By / 21st March, 2015 / funny t shirts, T-Shirts / No Comments

Insurgent Review

Or, good looking young white people against the world.

As it turns out I have a very good memory for movie plots.  I tend to remember films very well and if I don’t just having someone describe a scene or a character is normally enough for me to more or less recall the film in it’s entirety.  This stems back to the good old days when my dad would take us to the drive in to see such child friendly films as One Flew Over the Cuckoo’s Nest or Orca the Killer Whale (one might think these films might not be appropriate for kids but I needed something the get me through the 1st grade.  My father ladies and gentleman.  Dad of the year).

The point is when I see the second in a series normally within about 10 minutes I have placed all the events and characters from the last film and can enjoy (or not enjoy as the case may be) the sequel but as this movie rolled along I found myself lost without a paddle.  I could not remember much about the film or any of the characters and while I am not involved in the production of films as a fan of movies a film that has been more or less completely forgotten 12 months after viewing is not a blueprint for success.  I’m just saying.  Most annoyingly I could not remember the defining moment of Tris’s life in the killing of her friend Will.  All I could remember was a really, really bland character jumping into a hole and a crowd of people all wearing the most boring clothes ever.

So I did what I usually do in circumstances like this and read the Divergent review I wrote back in March.  After being stunned once again by what an awesome writer I am (my modesty is pretty stunning as well) I was able to piece together most of the plot.  Of course the killing of Will I still can’t place and at the time was pretty inconsequential.  I’m pretty sure somewhere between the first film and this one they decided to give Tris more of a back story and angst in order to avoid having her be named the least interesting character in cinema history (barely edging out the steering wheel from Driving Miss Daisy, a plank of wood from the dock of On Golden Pond, and any character ever played by Kristin Stewart).

For some reason I seemed to have liked it although I am at a loss as to why.  Perhaps in comparison to the rest of the dross masquerading as film in the Young Adult category at the time it was a particularly shiny and appealing carbuncle but all the curses that plague YA films seems to have come home to roost.  There was a time when Divergent could have unseated the Hunger Games off my personal throne as the best of the worst but that ship seems to have sailed.
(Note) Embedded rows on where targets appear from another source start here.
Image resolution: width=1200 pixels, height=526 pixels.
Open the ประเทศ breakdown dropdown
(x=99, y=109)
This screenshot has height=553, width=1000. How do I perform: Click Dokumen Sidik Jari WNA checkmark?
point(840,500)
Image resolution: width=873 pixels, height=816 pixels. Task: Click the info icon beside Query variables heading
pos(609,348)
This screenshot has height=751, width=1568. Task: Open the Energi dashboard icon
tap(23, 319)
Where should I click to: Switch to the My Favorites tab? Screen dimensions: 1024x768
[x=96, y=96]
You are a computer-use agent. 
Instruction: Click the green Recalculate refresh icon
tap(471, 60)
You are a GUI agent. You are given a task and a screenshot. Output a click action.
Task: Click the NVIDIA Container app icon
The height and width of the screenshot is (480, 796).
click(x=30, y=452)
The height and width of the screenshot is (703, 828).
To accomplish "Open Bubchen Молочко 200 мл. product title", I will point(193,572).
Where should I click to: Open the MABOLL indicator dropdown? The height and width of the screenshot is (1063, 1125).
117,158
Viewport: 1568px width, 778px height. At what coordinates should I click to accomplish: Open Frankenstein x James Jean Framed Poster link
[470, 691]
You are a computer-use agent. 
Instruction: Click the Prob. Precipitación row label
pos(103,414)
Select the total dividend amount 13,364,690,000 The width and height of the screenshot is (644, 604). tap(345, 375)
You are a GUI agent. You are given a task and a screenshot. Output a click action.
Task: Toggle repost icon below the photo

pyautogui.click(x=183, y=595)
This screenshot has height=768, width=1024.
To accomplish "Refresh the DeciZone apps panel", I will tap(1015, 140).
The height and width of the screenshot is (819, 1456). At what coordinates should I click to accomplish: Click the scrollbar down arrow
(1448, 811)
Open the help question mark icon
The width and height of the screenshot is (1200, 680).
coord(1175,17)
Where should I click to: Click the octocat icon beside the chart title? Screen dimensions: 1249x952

Of course all the problems I had with Divergent have had no resolution and have only gotten worse.  Again, why would anyone join any faction other than Dauntless?  If you join any other faction why don’t you just spend all day bent over waiting for the inevitable wedgies that are coming your way?  SPOILER ALERT They did sort of answer the question of who is this enemy that requires a giant wall and 20% of your population in the military with a big fat nobody but that just opens up more questions than it answers.

Funny T ShirtsBIG SPOILER ALERT Honestly parts of this film seemed OK but the thing that really, really climbs up my ass is the worst sci fi fall back trope cop out ever: when the story gets stuck you just turtle up and claim the whole thing was just some kind of bizarre science experiment.  Yep, the same thing that in my opinion ruined Maze Runner and any number of other crappy movies.  You see people who don’t understand that science is actually a functional part of science fiction seem to think they can do anything if they later claim the whole thing was a giant Petri dish.  The entire city of Chicago and it’s bizarre faction based social experiment that resulted in the death of hundreds of people was all some scientific experiment to produce the Divergents who are supposed to save the world by…doing something?

(Image from our funny t shirt collection)

It’s actually worse than that.  So the main plot point is there is a magic box that only a 100% Divergent can open.  But the evil boss lady more or less has all the Divergents executed and since Tris is the only 100% Divergent around the whole “science” experiment could have fallen apart when she fell off a train, got a knife stuck in her by one of the Factionless, or been shot in the head by one of the several hundred rounds shot at her by the Dauntless while she was running away.  The thing about science experiments is if you set them up to fail and only succeed by the most random happenstance that is pretty much begging for fail.  This entire plot could have failed about 800 different times.  Also who sets up an experiment to run 200 years?  Wouldn’t that time be better spent using 200 10% Divergents then waiting for the one 100%?

What was in the Magic Box, you ask?  Only the “Congratulations you’ve survived our science experiment.  Now walk outside and see what the rest of the world has for you” message.  I seriously wanted to punch someone at that point.

Star Trek t shirts

1.5 of 5 Bleh.

Pink Floyd

Another Brick

So worth seeing?  I hate saying this but not really.  I had hope for this series at the beginning but rather than refining the film and filtering out the bad the lame parts have grown to clog the plot up like algae in your swimming pool filter.  The action is sort of OK but everything that sucks about YA films is now here in spades, like they reviewed the first film and decided they need to add more to make up for the lack in that one.  Tris was slightly more interested by being haunted by guilt (plus I liked her with short hair) and the Simulation parts were kind of cool if you dug Pink Floyd’s the Wall but other than that there isn’t much to recommend it.  1.5 of 5 phasers.